(Stored items)

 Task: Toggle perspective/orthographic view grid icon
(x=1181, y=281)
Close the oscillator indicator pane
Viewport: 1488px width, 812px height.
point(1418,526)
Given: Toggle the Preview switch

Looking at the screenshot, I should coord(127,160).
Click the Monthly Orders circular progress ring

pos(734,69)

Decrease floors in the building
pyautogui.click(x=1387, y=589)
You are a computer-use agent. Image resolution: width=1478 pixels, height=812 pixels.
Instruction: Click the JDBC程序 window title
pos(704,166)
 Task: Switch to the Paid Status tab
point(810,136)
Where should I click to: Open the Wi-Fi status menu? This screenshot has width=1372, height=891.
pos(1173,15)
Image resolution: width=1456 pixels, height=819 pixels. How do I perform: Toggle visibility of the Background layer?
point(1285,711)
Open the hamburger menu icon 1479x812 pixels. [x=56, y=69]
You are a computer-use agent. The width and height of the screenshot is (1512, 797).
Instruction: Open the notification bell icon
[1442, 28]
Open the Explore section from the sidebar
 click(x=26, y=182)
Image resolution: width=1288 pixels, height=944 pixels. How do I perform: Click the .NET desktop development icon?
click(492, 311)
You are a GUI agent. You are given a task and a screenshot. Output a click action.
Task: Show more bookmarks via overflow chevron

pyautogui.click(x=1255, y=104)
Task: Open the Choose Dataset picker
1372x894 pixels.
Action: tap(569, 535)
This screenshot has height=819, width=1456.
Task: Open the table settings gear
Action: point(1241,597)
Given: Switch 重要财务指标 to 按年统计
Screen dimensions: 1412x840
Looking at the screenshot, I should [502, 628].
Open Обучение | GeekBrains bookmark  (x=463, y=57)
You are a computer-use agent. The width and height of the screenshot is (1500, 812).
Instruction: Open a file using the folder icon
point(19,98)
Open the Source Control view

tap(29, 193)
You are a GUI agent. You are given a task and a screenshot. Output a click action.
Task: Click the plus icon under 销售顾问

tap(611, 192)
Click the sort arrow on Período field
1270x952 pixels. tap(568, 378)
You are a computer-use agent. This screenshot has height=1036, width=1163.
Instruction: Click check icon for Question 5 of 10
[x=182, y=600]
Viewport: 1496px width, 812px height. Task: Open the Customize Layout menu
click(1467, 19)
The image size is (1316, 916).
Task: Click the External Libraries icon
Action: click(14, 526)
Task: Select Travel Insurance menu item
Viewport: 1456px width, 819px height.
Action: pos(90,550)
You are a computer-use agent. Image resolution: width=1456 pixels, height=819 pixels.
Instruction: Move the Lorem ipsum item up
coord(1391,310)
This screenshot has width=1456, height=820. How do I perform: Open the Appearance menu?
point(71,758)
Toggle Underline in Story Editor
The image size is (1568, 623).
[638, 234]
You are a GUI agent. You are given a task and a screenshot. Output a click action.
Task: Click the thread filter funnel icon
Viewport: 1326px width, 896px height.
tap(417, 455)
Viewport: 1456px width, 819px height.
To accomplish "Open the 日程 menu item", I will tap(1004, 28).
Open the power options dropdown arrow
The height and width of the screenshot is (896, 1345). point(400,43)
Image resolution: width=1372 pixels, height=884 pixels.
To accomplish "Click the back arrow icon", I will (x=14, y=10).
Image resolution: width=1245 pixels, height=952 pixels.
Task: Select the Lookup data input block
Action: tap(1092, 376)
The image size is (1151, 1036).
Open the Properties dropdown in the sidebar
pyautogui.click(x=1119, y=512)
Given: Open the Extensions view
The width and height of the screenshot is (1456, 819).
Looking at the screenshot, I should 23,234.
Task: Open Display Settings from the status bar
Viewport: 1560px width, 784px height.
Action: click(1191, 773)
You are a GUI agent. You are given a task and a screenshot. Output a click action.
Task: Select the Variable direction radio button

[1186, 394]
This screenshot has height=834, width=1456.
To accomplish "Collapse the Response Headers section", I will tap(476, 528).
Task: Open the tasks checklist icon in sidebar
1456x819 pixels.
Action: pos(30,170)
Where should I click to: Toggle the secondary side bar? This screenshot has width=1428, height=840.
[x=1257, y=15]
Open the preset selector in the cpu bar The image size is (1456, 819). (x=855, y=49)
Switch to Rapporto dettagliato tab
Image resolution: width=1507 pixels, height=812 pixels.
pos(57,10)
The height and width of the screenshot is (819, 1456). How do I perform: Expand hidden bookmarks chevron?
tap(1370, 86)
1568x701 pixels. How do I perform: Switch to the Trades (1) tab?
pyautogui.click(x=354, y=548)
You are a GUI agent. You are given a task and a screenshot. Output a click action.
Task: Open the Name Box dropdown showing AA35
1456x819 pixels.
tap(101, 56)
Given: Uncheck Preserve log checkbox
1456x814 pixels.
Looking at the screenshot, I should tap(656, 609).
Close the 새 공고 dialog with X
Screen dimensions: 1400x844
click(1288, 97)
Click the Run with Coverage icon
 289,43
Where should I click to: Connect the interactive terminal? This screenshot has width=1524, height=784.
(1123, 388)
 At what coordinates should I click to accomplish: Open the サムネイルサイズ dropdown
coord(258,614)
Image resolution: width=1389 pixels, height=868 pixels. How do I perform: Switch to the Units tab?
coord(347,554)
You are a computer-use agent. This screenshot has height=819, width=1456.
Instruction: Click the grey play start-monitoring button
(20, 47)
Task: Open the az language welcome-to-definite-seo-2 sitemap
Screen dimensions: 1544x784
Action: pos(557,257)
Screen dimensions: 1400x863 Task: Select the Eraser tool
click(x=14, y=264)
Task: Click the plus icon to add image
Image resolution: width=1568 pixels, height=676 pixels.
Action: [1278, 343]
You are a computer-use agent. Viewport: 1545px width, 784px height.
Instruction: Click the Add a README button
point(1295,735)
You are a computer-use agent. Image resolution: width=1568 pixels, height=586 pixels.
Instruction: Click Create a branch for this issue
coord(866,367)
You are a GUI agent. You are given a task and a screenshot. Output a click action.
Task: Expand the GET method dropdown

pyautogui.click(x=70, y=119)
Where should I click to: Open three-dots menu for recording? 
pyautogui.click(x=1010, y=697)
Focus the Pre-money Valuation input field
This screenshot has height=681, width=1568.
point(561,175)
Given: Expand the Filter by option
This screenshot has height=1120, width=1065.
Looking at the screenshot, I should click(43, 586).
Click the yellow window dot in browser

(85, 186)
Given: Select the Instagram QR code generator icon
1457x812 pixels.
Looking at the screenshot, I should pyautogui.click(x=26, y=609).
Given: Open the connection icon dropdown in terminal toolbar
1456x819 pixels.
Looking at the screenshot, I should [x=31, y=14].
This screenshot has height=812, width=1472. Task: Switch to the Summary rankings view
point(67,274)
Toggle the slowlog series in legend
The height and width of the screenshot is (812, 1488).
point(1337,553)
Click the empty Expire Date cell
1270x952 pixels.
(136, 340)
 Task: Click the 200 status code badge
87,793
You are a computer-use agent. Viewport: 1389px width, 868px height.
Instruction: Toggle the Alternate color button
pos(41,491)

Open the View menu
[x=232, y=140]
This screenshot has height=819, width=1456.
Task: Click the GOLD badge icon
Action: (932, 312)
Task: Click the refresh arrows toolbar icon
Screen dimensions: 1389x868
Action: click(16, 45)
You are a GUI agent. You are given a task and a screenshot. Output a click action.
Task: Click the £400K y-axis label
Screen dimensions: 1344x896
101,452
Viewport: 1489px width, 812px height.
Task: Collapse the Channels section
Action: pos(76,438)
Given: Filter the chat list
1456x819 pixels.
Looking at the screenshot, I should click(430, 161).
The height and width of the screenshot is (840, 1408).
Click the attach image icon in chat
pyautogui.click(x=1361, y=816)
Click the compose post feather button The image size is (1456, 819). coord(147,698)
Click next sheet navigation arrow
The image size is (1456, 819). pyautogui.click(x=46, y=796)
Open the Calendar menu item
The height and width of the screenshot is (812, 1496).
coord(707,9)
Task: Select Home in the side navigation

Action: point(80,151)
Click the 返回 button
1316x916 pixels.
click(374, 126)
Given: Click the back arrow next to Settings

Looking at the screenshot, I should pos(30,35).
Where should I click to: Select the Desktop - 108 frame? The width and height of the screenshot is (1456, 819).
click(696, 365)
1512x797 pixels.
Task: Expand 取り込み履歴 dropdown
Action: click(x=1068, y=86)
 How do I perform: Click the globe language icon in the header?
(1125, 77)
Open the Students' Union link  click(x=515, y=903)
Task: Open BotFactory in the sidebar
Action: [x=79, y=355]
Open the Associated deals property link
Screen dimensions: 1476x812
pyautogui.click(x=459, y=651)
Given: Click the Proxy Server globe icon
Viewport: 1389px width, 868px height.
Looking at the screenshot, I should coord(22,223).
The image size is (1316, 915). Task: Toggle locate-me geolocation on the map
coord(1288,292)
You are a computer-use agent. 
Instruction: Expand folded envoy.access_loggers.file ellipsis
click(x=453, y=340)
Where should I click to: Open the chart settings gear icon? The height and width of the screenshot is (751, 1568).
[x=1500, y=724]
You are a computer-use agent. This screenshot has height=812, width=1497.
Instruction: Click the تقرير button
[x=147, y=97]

*TRY IT*: In the entries above, work out how many lines contain the string "Close", and give only that number.

*YOUR SOLUTION*: 2